Dane źródłowe:
━━━━━━━━━━

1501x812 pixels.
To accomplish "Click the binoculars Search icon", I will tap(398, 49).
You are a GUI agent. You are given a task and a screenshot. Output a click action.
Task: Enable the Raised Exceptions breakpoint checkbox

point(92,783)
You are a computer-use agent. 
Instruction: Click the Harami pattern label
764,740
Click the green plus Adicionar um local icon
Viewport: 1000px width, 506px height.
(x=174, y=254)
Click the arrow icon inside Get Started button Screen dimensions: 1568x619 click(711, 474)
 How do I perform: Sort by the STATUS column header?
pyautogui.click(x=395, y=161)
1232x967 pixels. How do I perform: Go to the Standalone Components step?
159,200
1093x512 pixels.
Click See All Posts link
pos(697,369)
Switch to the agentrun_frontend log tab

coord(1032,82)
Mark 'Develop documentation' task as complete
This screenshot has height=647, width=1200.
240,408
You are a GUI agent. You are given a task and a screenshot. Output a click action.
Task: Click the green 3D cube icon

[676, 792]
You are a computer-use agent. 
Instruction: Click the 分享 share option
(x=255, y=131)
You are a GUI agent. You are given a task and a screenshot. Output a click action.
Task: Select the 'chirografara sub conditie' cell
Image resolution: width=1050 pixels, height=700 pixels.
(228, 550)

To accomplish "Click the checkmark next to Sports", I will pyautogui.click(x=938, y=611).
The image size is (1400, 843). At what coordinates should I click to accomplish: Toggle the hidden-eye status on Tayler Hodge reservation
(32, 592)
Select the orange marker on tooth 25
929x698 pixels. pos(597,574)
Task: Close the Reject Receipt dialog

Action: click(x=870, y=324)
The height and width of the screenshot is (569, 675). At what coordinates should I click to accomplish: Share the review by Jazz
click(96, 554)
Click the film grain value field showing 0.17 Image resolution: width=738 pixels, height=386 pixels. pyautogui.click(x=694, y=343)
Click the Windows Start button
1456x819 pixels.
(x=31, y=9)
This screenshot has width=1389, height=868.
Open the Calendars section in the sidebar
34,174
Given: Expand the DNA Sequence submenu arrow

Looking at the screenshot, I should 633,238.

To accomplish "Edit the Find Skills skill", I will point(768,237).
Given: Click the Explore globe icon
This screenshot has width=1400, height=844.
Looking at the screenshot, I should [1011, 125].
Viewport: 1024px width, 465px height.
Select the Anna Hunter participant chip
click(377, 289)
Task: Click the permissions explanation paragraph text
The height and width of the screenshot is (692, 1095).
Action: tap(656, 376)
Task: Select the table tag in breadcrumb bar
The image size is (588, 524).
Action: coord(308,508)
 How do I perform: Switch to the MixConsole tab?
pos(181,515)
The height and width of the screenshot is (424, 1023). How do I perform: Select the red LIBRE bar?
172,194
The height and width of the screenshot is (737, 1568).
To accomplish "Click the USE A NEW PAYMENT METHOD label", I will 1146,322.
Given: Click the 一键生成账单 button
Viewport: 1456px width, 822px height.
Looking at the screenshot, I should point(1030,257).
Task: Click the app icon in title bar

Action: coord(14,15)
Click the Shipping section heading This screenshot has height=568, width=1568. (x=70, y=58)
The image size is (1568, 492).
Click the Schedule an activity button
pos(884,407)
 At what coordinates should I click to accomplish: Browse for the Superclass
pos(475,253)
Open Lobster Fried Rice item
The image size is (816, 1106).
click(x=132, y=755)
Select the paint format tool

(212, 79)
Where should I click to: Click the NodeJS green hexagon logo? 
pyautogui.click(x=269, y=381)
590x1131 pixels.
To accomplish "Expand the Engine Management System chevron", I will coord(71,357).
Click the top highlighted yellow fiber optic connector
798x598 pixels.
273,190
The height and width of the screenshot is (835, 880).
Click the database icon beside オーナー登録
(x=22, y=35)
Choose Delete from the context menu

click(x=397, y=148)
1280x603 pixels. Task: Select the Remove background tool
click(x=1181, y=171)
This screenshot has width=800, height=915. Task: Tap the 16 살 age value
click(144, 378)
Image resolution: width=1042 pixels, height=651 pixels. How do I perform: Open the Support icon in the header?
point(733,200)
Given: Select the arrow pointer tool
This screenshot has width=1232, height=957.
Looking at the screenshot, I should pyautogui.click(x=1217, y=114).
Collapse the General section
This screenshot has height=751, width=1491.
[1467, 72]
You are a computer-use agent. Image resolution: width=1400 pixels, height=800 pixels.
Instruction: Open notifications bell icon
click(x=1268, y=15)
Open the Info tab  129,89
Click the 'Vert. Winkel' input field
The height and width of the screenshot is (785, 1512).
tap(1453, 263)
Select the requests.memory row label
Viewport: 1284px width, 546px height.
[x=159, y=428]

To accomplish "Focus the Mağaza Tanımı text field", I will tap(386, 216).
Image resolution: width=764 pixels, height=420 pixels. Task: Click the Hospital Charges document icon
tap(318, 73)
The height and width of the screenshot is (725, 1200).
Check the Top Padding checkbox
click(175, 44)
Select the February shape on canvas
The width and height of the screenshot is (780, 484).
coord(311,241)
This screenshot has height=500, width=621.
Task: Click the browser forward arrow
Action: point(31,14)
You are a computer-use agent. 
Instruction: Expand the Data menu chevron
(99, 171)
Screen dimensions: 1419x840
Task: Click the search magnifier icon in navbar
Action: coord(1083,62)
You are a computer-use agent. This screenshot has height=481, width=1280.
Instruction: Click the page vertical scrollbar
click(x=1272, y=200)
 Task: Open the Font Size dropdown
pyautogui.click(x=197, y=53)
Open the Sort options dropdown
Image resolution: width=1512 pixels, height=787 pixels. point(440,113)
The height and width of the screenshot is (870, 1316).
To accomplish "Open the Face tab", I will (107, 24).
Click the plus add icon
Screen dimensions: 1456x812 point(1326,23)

━━━━━━━━━━

Zadanie: Przepisz powyższe dane wiersz po wierszu bez żadnych zmian.

Odpowiedź poniżej:
1501x812 pixels.
To accomplish "Click the binoculars Search icon", I will tap(398, 49).
You are a GUI agent. You are given a task and a screenshot. Output a click action.
Task: Enable the Raised Exceptions breakpoint checkbox

point(92,783)
You are a computer-use agent. 
Instruction: Click the Harami pattern label
764,740
Click the green plus Adicionar um local icon
Viewport: 1000px width, 506px height.
(x=174, y=254)
Click the arrow icon inside Get Started button Screen dimensions: 1568x619 click(711, 474)
 How do I perform: Sort by the STATUS column header?
pyautogui.click(x=395, y=161)
1232x967 pixels. How do I perform: Go to the Standalone Components step?
159,200
1093x512 pixels.
Click See All Posts link
pos(697,369)
Switch to the agentrun_frontend log tab

coord(1032,82)
Mark 'Develop documentation' task as complete
This screenshot has height=647, width=1200.
240,408
You are a GUI agent. You are given a task and a screenshot. Output a click action.
Task: Click the green 3D cube icon

[676, 792]
You are a computer-use agent. 
Instruction: Click the 分享 share option
(x=255, y=131)
You are a GUI agent. You are given a task and a screenshot. Output a click action.
Task: Select the 'chirografara sub conditie' cell
Image resolution: width=1050 pixels, height=700 pixels.
(228, 550)

To accomplish "Click the checkmark next to Sports", I will pyautogui.click(x=938, y=611).
The image size is (1400, 843). At what coordinates should I click to accomplish: Toggle the hidden-eye status on Tayler Hodge reservation
(32, 592)
Select the orange marker on tooth 25
929x698 pixels. pos(597,574)
Task: Close the Reject Receipt dialog

Action: click(x=870, y=324)
The height and width of the screenshot is (569, 675). At what coordinates should I click to accomplish: Share the review by Jazz
click(96, 554)
Click the film grain value field showing 0.17 Image resolution: width=738 pixels, height=386 pixels. pyautogui.click(x=694, y=343)
Click the Windows Start button
1456x819 pixels.
(x=31, y=9)
This screenshot has width=1389, height=868.
Open the Calendars section in the sidebar
34,174
Given: Expand the DNA Sequence submenu arrow

Looking at the screenshot, I should 633,238.

To accomplish "Edit the Find Skills skill", I will point(768,237).
Given: Click the Explore globe icon
This screenshot has width=1400, height=844.
Looking at the screenshot, I should [1011, 125].
Viewport: 1024px width, 465px height.
Select the Anna Hunter participant chip
click(377, 289)
Task: Click the permissions explanation paragraph text
The height and width of the screenshot is (692, 1095).
Action: tap(656, 376)
Task: Select the table tag in breadcrumb bar
The image size is (588, 524).
Action: coord(308,508)
 How do I perform: Switch to the MixConsole tab?
pos(181,515)
The height and width of the screenshot is (424, 1023). How do I perform: Select the red LIBRE bar?
172,194
The height and width of the screenshot is (737, 1568).
To accomplish "Click the USE A NEW PAYMENT METHOD label", I will 1146,322.
Given: Click the 一键生成账单 button
Viewport: 1456px width, 822px height.
Looking at the screenshot, I should point(1030,257).
Task: Click the app icon in title bar

Action: coord(14,15)
Click the Shipping section heading This screenshot has height=568, width=1568. (x=70, y=58)
The image size is (1568, 492).
Click the Schedule an activity button
pos(884,407)
 At what coordinates should I click to accomplish: Browse for the Superclass
pos(475,253)
Open Lobster Fried Rice item
The image size is (816, 1106).
click(x=132, y=755)
Select the paint format tool

(212, 79)
Where should I click to: Click the NodeJS green hexagon logo? 
pyautogui.click(x=269, y=381)
590x1131 pixels.
To accomplish "Expand the Engine Management System chevron", I will coord(71,357).
Click the top highlighted yellow fiber optic connector
798x598 pixels.
273,190
The height and width of the screenshot is (835, 880).
Click the database icon beside オーナー登録
(x=22, y=35)
Choose Delete from the context menu

click(x=397, y=148)
1280x603 pixels. Task: Select the Remove background tool
click(x=1181, y=171)
This screenshot has width=800, height=915. Task: Tap the 16 살 age value
click(144, 378)
Image resolution: width=1042 pixels, height=651 pixels. How do I perform: Open the Support icon in the header?
point(733,200)
Given: Select the arrow pointer tool
This screenshot has width=1232, height=957.
Looking at the screenshot, I should pyautogui.click(x=1217, y=114).
Collapse the General section
This screenshot has height=751, width=1491.
[1467, 72]
You are a computer-use agent. Image resolution: width=1400 pixels, height=800 pixels.
Instruction: Open notifications bell icon
click(x=1268, y=15)
Open the Info tab  129,89
Click the 'Vert. Winkel' input field
The height and width of the screenshot is (785, 1512).
tap(1453, 263)
Select the requests.memory row label
Viewport: 1284px width, 546px height.
[x=159, y=428]

To accomplish "Focus the Mağaza Tanımı text field", I will tap(386, 216).
Image resolution: width=764 pixels, height=420 pixels. Task: Click the Hospital Charges document icon
tap(318, 73)
The height and width of the screenshot is (725, 1200).
Check the Top Padding checkbox
click(175, 44)
Select the February shape on canvas
The width and height of the screenshot is (780, 484).
coord(311,241)
This screenshot has height=500, width=621.
Task: Click the browser forward arrow
Action: point(31,14)
You are a computer-use agent. 
Instruction: Expand the Data menu chevron
(99, 171)
Screen dimensions: 1419x840
Task: Click the search magnifier icon in navbar
Action: coord(1083,62)
You are a computer-use agent. This screenshot has height=481, width=1280.
Instruction: Click the page vertical scrollbar
click(x=1272, y=200)
 Task: Open the Font Size dropdown
pyautogui.click(x=197, y=53)
Open the Sort options dropdown
Image resolution: width=1512 pixels, height=787 pixels. point(440,113)
The height and width of the screenshot is (870, 1316).
To accomplish "Open the Face tab", I will (107, 24).
Click the plus add icon
Screen dimensions: 1456x812 point(1326,23)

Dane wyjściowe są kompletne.